A neighbor sympathetic to Moscow had fled with Marharyta as the Russian army began to retreat.
In an interview, Oleksii Mitiunin, the former husband of Ms. Tsymbolar, that he started searching for his daughter a few hours after she disappeared. He heard that the Russian army would not let Marharyta go through a checkpoint, so the woman who took the child left her there.
Mr Mitiunin said he had tried to get Marharyta back but that “the Russians attacked me and said go away.”
Mrs. Tsymbolar was unable to find her daughter on her own and contacted Save Ukraine. The group found the child in Feodosiya, a resort town in Crimea.
In February, Ms.
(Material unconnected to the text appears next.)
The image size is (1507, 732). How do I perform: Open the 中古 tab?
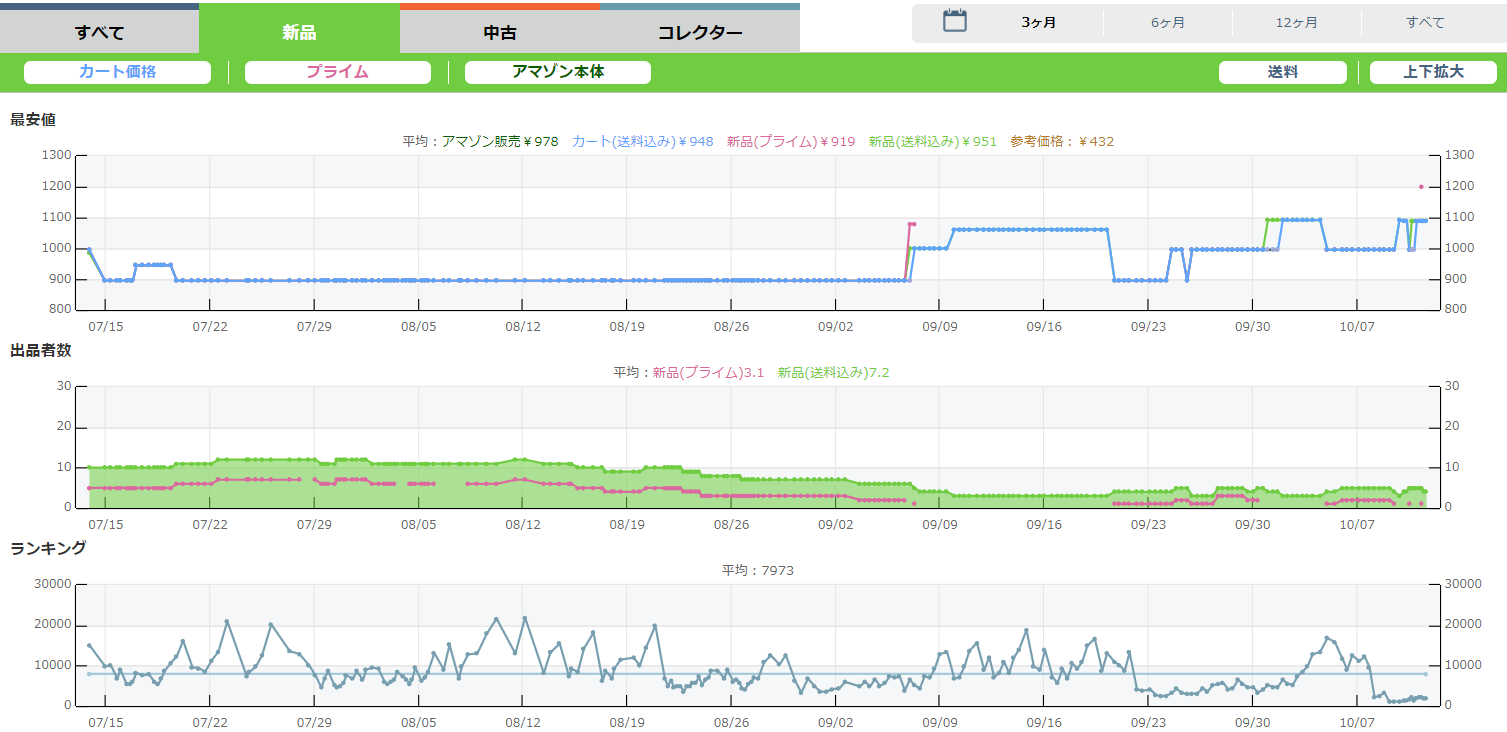tap(499, 32)
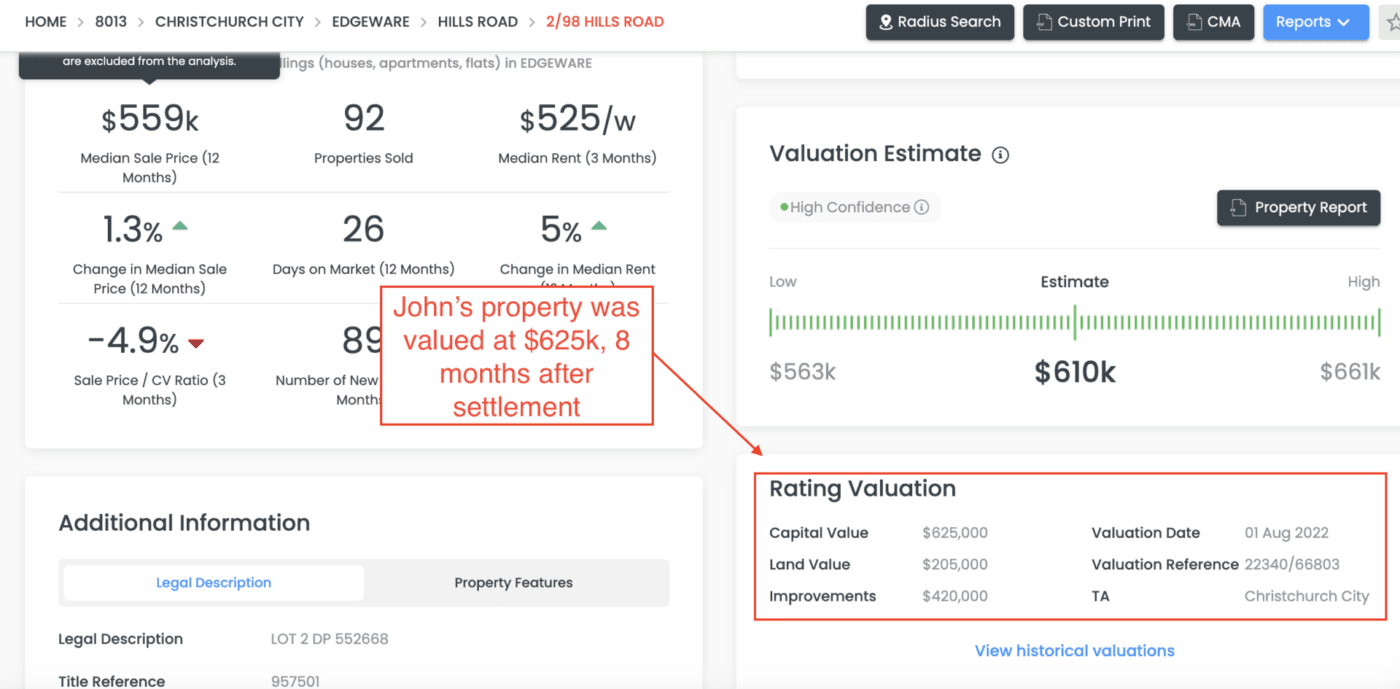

Tsymbolar boarded a bus with other mothers in search of their children. Once in Crimea, Russian officials refused to release Marharyta, but Mrs. Tsymbolar insisted and they relented.
Ms Tsymbolar believes her daughter’s abduction was part of a larger Russian campaign to brainwash children and erase Ukrainian identity. But she said she was extremely lucky that, contrary to expectations, they were reunited.
“Marharyta is fine,” Mrs. Tsymbolar said. “She’s home.”
Asya Shtefan contributed reporting from Kiev.